- **Excerto do texto**
::::
Acórdão nº 1184/19.0GBABF.E1 de Tribunal da Relação de Évora, 12 de Setembro de 2023

Magistrado ResponsávelANA BACELAR
Data da Resolução12 de Setembro de 2023
EmissorTribunal da Relação de Évora

Acordam, em conferência, na 2.ª Subsecção Criminal do Tribunal da Relação do Évora I.

RELATÓRIO No processo comum n.º 1184/19.0GBABF, do Juízo Local Criminal ... [Juiz ...] da Comarca ..., o Ministério Público acusou AA, divorciado, nascido a .../.../1989, no Brasil, filho de BB e de CC, residente na ..., n.º ..., ..., em ..., ..., pela prática, em autoria material e na forma consumada, de um crime de condução sem habilitação legal, previsto e punível pelo artigo 3.º, n.ºs 1 e 2 do Decreto-Lei n.º 2/98, de 3 de janeiro.

Não foi apresentada contestação escrita.

Realizado o julgamento, perante Tribunal Singular, por sentença proferida e depositada em 5 de janeiro de 2023, foi decidido: «

  1. Absolver AA pela prática de um crime de condução sem habilitação legal, p. e p. nos termos conjugados dos art.º 3.º, n.º 2 do DL 2/98 de 3.1, com referência aos arts. 121.º, n.º 1 e 122.º, n.º 1 do Código da Estrada.

  2. Condenar AA pela prática de uma contraordenação p. e p. pelos artigos 125.º, n.º 1, al d) e 130.º, n.º 7, todos do Código da Estrada, na coima de € 200,00 (duzentos euros).

  3. Condenar o arguido no pagamento das custas, que se fixam nos seguintes termos: 2 UC» Inconformado com tal decisão, o Ministério Público dela interpôs recurso, extraindo da respetiva motivação as seguintes conclusões [transcrição]: «1.ª AA foi acusado pela prática, no dia 26 de março de 2019, de um crime de condução de veículo sem habilitação legal, previsto e punido no artigo 3.º, n.º 1 e n.º 2 do Decreto-Lei n.º 2/98, de 3 de janeiro.

    1. Conduziu no dia 26 de junho de 2019 fazendo uso de uma carta de condução emitida pela República Federativa do Brasil com prazo de validade até ao dia 18 de março de 2019.

    2. Foi absolvido da prática do crime e condenado em coima por se considerar que a conduta de conduzir com uma carta de condução com o prazo de validade excedido integrou a prática de contraordenação ao abrigo do disposto no artigo 130.º, n.º 7 do Código da Estrada.

    3. O seu título de condução emitido pelo Brasil habilitá-lo-ia para conduzir em Portugal de acordo com o artigo 41.º, n.º 2 da Convenção de Viena sobre a Circulação Rodoviária, celebrada em Viena em 8 de novembro de 1968, aprovada pela Resolução da Assembleia da República n.º 107/2010 se no momento da condução estivesse válido.
::::
- **Informação apresentada**
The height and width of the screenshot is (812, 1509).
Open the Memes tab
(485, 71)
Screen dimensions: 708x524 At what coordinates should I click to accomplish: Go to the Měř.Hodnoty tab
::::
- **Por fazer**
(A) Reproduza o trecho do acórdão desde as palavras "Magistrado ResponsávelANA BACELAR" até às palavras "apresentada contestação escrita.", incluindo estas.
(B) Dê seguimento ao acórdão sobre condução sem habilitação legal, começando logo a seguir à última frase apresentada.
O material apresentado é independente do acórdão.

- **Resultados por ordem**
(A)
Magistrado ResponsávelANA BACELAR
Data da Resolução12 de Setembro de 2023
EmissorTribunal da Relação de Évora

Acordam, em conferência, na 2.ª Subsecção Criminal do Tribunal da Relação do Évora I.

RELATÓRIO No processo comum n.º 1184/19.0GBABF, do Juízo Local Criminal ... [Juiz ...] da Comarca ..., o Ministério Público acusou AA, divorciado, nascido a .../.../1989, no Brasil, filho de BB e de CC, residente na ..., n.º ..., ..., em ..., ..., pela prática, em autoria material e na forma consumada, de um crime de condução sem habilitação legal, previsto e punível pelo artigo 3.º, n.ºs 1 e 2 do Decreto-Lei n.º 2/98, de 3 de janeiro.

Não foi apresentada contestação escrita.

(B)
    4. Segundo a Convenção de Viena, o Acordo Bilateral existente entre Portugal e o Brasil e o Despacho n.º 10942/200 do Diretor-Geral da DGV, publicado no DR, 2.ª série de 27-5-2000 deve considerar-se que o reconhecimento tem como pressuposto a validade do título.

    5. O título é válido se estiver dentro do prazo de validade aposta no próprio documento pela entidade emitente. A carta do arguido foi válida até ao dia 18 de março de 2019 como resulta de fls. 37.

    6. A validade do título identifica-se com o prazo de validade nele aposto na data do exercício da condução – é o que ressalta do artigo 41.º, n.º 2 da Convenção de Viena, interpretação que encontra algum apoio no determinado no respetivo Anexo 6 ponto 4 referência 7, do artigo 13.º n.º 1 al. a), n.º 3 e n.º 6 do Regulamento da Habilitação Legal para Conduzir (aplicável por via do artigo 125.º, n.º 2 do Código da Estrada).

    7. Por ter um título caducado desde 18 de março de 2019, quando conduziu no dia 26 de junho de 2019, não estava habilitada a conduzir em Portugal com a sua carteira de habilitação brasileira.

    8. O artigo 130.º do Código da Estrada não se aplica ao título de condução do arguido porque não se verifica o pressuposto do reconhecimento: a sua validade, em consequência da caducidade.

    9. A redação mais atual dada ao artigo 125.º do Código da Estrada pelo DL n.º 46/2022, de 12/07, no seu n.º 5 e n.º 8, confirma e reforça o requisito da validade do título de condução estrangeiro abrangido pelo n.º 1 para conduzir em Portugal.

    10. A conduta do arguido ao ter conduzido com uso de título brasileiro caducado não se reconduz à prática da contraordenação prevista e punida pelo artigo 130.º, n.º 7 do Código da Estrada mas sim à previsão do artigo 3.º, n.º 1 e n.º 2 do Decreto-Lei n.º 2/98, de 3 de janeiro.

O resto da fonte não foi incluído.